Sebastian alzó una mano para silenciarla.

–Déjalo estar, Georgia. Vamos a divertirnos un poco y a darle a Josh sus navidades. Sin ataduras y sin recriminaciones. Y sin que se repita lo de anoche. ¿Crees que podremos?

¿Podrían? No estaba segura, pero quería intentarlo.

Sintió que las lágrimas se le agolpaban en los ojos, así que apretó los labios y sonrió.

–Sí, sí podemos. Gracias.

Sebastian le devolvió la sonrisa y se puso de pie.

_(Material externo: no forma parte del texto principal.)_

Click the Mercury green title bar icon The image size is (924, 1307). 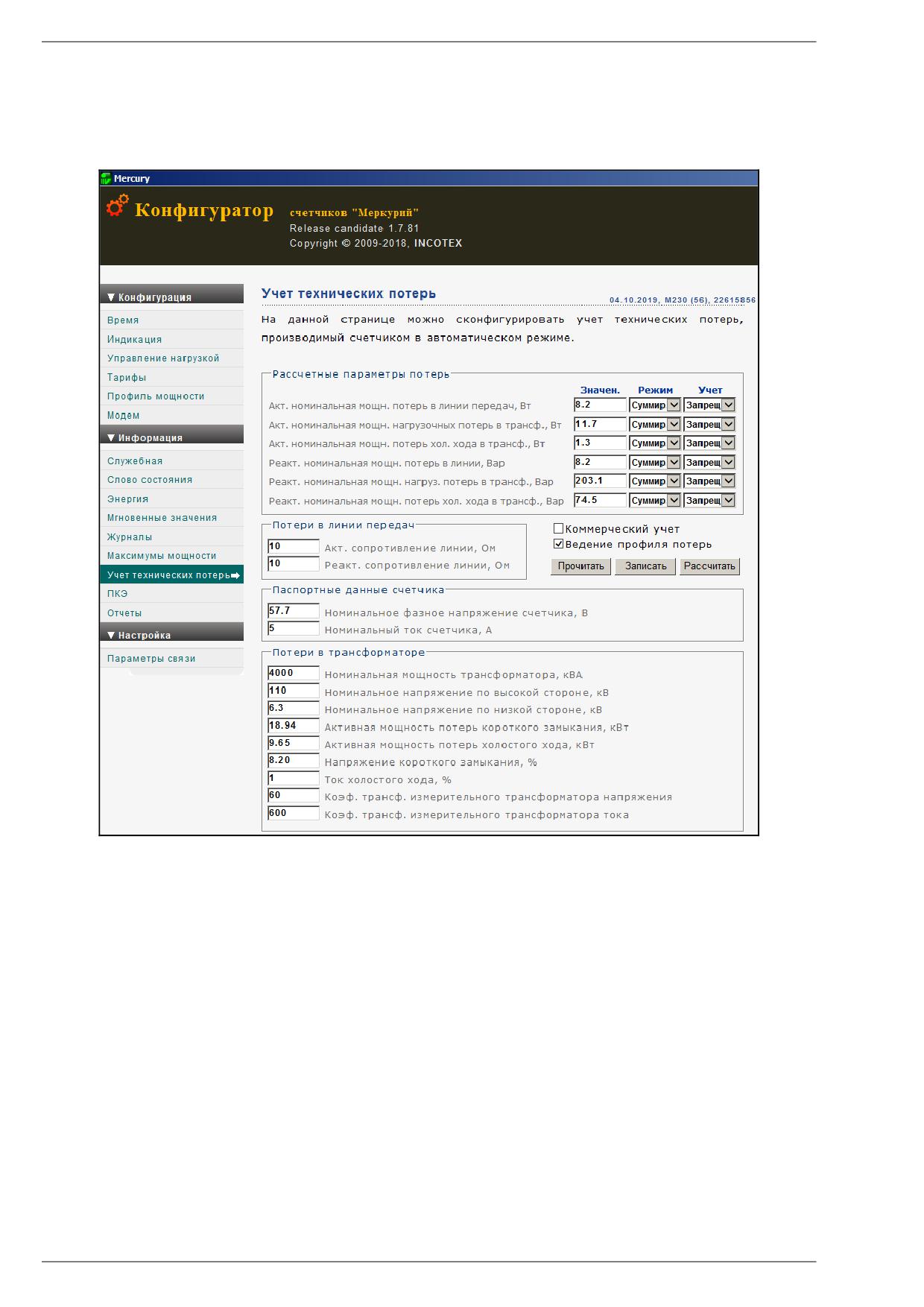106,179
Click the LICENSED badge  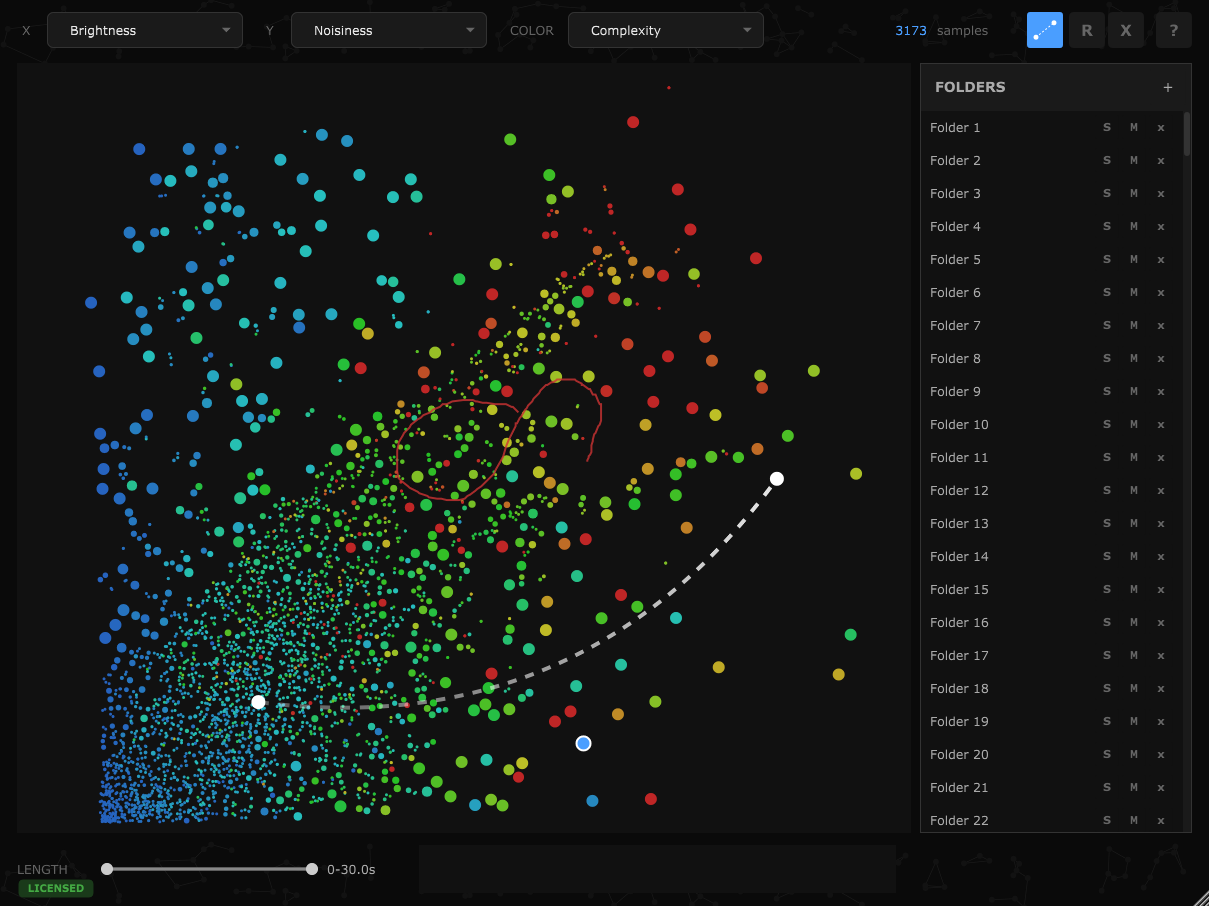pos(56,888)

–Entonces, ¿me ayudáis a decorar la casa?

Sebastian les hizo una visita guiada por la planta de abajo.

A Josh le encantó. Había muchos sitios donde esconderse, muchas cosas que explorar. Y a ella también le encantó, aunque de un modo diferente. Con un sabor agridulce por lo que podría haber sido una vez y no fue. Pero apartó de sí aquel pensamiento y trató de centrarse en lo que Sebastian había hecho con la casa.

Que era mucho.

–Vaya –dijo riéndose sorprendida cuando entraron en el comedor–. Qué mesa tan grande.

–Y además se abre –afirmó él.

–¿De verdad? –Georgia abrió los ojos de par en par, se fue al extremo de la mesa y se sentó–. ¿Me oyes?

Sus miradas se cruzaron durante un instante, y Georgia sintió un torbellino de emociones en el pecho. Se levantó y fue hacia él deslizando los dedos lentamente por la pulida superficie, evitando sus ojos mientras trataba de recuperar el control.

–¿Conseguiste el piano de cola para la sala de música? –preguntó con fingida naturalidad.

Él negó con la cabeza.

–No, me parecía inútil. No toco el piano. Pero a veces escucho música en esa sala. Ahora es mi despacho. Ven a ver el antiguo salón, el de estilo Tudor. Creo que es ahí donde deberíamos poner el árbol.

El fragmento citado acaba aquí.